UTI - Urinary tract infections

Urinary tract infections typically occur when bacteria invade the lower urinary tract at the urethra and travel up into the bladder, causing cystitis (the medical term for bladder infection). For the most part, these bacterial organisms (frequently E. coli, staph, Klebsiella, Enterobacter, Enterococcus, or Pseudomonas) are normal inhabitants in the GI system, rectum, colon or exterior of the body, but not normal inside the more delicate urinary tract.

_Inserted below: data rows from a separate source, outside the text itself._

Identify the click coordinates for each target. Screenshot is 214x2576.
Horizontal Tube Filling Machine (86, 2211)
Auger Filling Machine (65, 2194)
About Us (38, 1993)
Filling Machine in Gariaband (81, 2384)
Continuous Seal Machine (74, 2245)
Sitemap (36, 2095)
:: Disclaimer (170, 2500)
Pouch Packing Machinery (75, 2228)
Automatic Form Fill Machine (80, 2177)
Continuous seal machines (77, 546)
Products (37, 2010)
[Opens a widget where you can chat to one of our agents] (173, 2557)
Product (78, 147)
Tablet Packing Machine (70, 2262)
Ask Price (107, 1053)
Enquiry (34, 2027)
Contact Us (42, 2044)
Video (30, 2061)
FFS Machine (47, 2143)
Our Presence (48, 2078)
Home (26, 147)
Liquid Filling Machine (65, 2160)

Chlamydia, which is a bacterium transmitted through sex, can be an unsuspected culprit for UTI’s. As a sexually transmitted disease (STD), it is frequently “silent” — ing the majority of women who have it experience no symptoms, though some do experience a burning sensation when urinating. Since the standard urine culture cannot detect it, your healthcare provider must make a special request to check for Chlamydia DNA in the urine sample.
Any of the above bacteria can cause irritation and infection to the tissue lining the urinary tract and bladder. The more serious the bacterial infection, the deeper the invasion into the tissue and the more advanced it may become, ultimately requiring more potent antibiotics. If your system cannot rally its defenses and flush the organism out, or if the infection is left untreated, the bacteria can eventually travel into the upper urinary tract, causing a kidney infection (pyelonephritis). This becomes a much more serious situation because it can lead to scarring and septicemia, a full-body struggle and poisoning from infection.